Matt Parsons

Personal information
- Born: 18 June 1973 (age 52) Tamworth, New South Wales, Australia

Playing information
- Height: 201 cm (6 ft 7 in)
- Weight: 135 kg (21 st 4 lb)
- Position: Prop
Club
| Years | Team | Pld | T | G | FG | P |
| 1997–99 | South Sydney | 58 | 2 | 0 | 0 | 8 |
| 2000–04 | Newcastle Knights | 106 | 1 | 0 | 0 | 4 |
|  | Total | 164 | 3 | 0 | 0 | 12 |
Representative
| Years | Team | Pld | T | G | FG | P |
| 2002 | NSW Country | 1 | 0 | 0 | 0 | 0 |
- Source:

= Matt Parsons =

Australian rugby league footballer

Matt Parsons (born 18 June 1973) is an Australian former professional rugby league footballer who played in the 1990s and 2000s. A Country New South Wales representative , he played his club football in the NRL for the South Sydney Rabbitohs and Newcastle Knights with whom he won the 2001 NRL Premiership.

==Background==
Parsons played his junior rugby league for St. George and featured in the club's Jersey Flegg Cup and Under 21 teams before signing with South Sydney.

==Playing career==
Parsons made his first grade debut for Souths in round 1 of the 1997 ARL season against the Illawarra Steelers which ended in a 50–10 loss at WIN Stadium. Parsons played for Souths in what was at the time to be their last game in the NRL when they played against Parramatta in round 26 1999 at Parramatta Stadium. At the end of the 1999 NRL season, Souths were controversially expelled from the competition as part of the NRL's rationalisation policy.

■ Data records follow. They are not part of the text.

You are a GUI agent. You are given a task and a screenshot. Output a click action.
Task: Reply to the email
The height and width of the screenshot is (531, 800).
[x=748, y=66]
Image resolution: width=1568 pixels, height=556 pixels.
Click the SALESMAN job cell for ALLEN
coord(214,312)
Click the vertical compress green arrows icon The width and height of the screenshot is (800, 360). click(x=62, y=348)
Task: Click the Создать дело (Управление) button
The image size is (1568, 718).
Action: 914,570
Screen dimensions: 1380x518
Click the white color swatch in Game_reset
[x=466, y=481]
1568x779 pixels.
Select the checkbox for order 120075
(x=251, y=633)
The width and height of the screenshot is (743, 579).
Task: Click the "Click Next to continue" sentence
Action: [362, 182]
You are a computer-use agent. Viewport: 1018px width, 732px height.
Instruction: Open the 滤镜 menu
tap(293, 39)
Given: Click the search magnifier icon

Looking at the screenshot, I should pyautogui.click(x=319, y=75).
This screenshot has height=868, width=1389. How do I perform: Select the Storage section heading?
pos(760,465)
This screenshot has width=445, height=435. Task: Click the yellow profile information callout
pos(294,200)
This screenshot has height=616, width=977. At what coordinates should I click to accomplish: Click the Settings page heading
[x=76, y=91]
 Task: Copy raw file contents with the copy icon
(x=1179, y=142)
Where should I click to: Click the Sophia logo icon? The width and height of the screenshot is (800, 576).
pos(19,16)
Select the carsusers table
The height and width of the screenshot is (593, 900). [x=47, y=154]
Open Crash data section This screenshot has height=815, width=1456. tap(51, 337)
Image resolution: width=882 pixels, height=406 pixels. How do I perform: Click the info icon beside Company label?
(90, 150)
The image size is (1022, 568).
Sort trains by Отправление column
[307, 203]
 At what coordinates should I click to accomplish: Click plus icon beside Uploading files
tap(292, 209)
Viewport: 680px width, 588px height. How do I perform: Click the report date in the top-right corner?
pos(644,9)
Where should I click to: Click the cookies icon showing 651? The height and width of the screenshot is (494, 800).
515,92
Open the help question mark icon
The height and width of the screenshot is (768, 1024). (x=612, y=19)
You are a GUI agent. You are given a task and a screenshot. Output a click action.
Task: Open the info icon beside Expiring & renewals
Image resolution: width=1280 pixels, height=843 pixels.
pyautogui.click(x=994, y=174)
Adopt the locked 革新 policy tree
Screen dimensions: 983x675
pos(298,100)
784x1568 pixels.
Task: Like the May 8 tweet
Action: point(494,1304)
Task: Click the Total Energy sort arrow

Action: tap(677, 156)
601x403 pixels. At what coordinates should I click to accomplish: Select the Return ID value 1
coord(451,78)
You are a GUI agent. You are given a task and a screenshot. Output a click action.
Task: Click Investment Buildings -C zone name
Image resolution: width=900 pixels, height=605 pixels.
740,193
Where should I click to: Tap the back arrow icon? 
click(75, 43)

Parsons then joined Newcastle for the 2000 NRL season. He played in the club's preliminary final loss against the Sydney Roosters that year. Parsons played for the Newcastle Knights at prop forward in their 2001 NRL grand final victory over the Parramatta Eels.

Having won the 2001 NRL Premiership, Newcastle traveled to England to play the 2002 World Club Challenge against Super League champions, the Bradford Bulls. Parsons played as a prop forward in Newcastle's loss.